▸ **Directive**:
Could you echo the TurboVNC guide below word for word, from its title to its last line?

▸ **Text to read**:
Begin
How to Use TurboVNC




VNC is a graphical desktop sharing system that allows users to connect to remote computers like Research Computing's clusters and use GUIs (graphical-user-interfaces) to interact with programs or to do visualization work. It is advantageous because it eliminates the need to send 3D data over the network via an X-Windows environment (which would be slower). Once you connect to a cluster through TurboVNC, you can then take advantage of the local CPU and GPU capabilities on that machine. It is highly recommended to use this for applications that do 3D rendering.

The instructions here describe how to connect to a remote desktop on Tigressdata.
(If you are looking to use TurboVNC with other visualization nodes–e.g., adroit-vis, della-vis1, stellar-vis1, etc.–please follow the instructions for Option 1 on our Working with Visualizations and GUI Applications page instead.)

Also, if you are working with 3D graphics, once you load your VNC desktop we highly recommend running your programs with VirtualGL (instructions below).

TurboVNC Installation and Use

1. Install TurboVNC

On your local machine (your computer), download and install the TurboVNC client from here:

The most recent version should be fine, but we have tested with 2.2.5.

If you have trouble installing and configuring this software, visit the OIT Tech Store for help.
End
▸ **Dataset section**:
Begin
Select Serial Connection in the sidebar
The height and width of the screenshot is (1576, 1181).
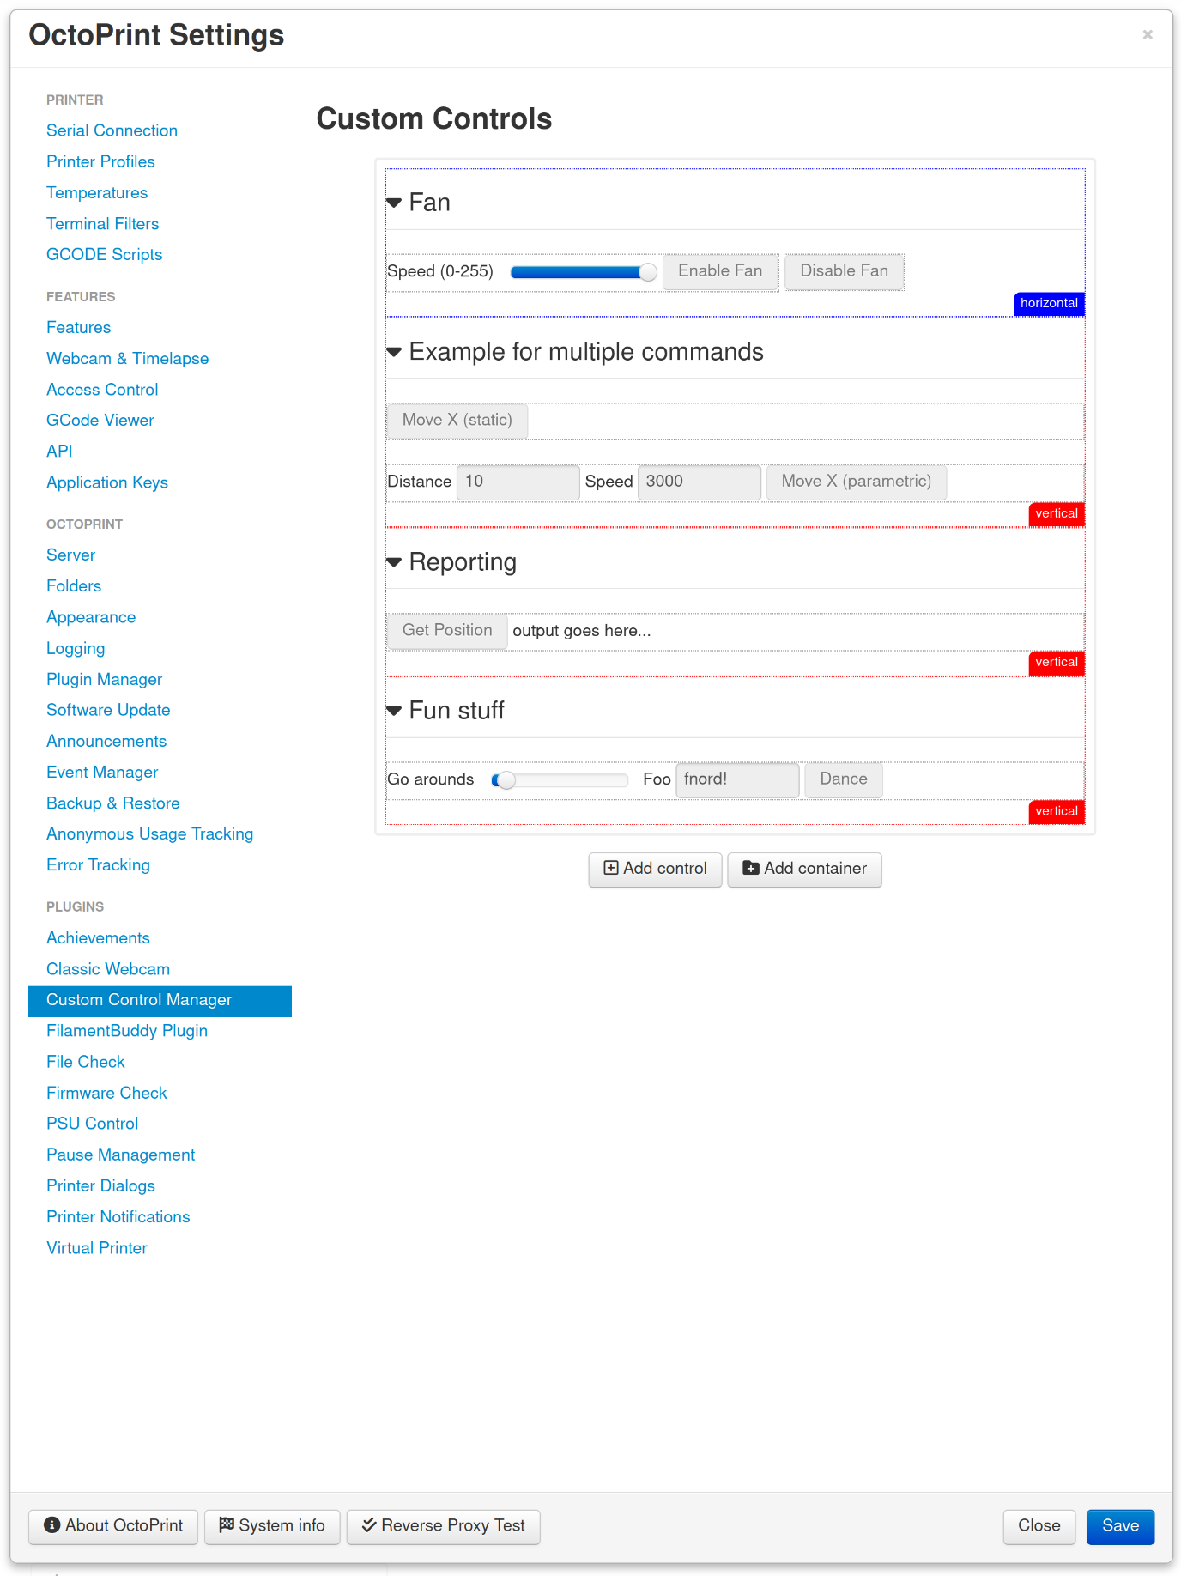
End
▸ **Solution to this problem**:
How to Use TurboVNC




VNC is a graphical desktop sharing system that allows users to connect to remote computers like Research Computing's clusters and use GUIs (graphical-user-interfaces) to interact with programs or to do visualization work. It is advantageous because it eliminates the need to send 3D data over the network via an X-Windows environment (which would be slower). Once you connect to a cluster through TurboVNC, you can then take advantage of the local CPU and GPU capabilities on that machine. It is highly recommended to use this for applications that do 3D rendering.

The instructions here describe how to connect to a remote desktop on Tigressdata.
(If you are looking to use TurboVNC with other visualization nodes–e.g., adroit-vis, della-vis1, stellar-vis1, etc.–please follow the instructions for Option 1 on our Working with Visualizations and GUI Applications page instead.)

Also, if you are working with 3D graphics, once you load your VNC desktop we highly recommend running your programs with VirtualGL (instructions below).

TurboVNC Installation and Use

1. Install TurboVNC

On your local machine (your computer), download and install the TurboVNC client from here:

The most recent version should be fine, but we have tested with 2.2.5.

If you have trouble installing and configuring this software, visit the OIT Tech Store for help.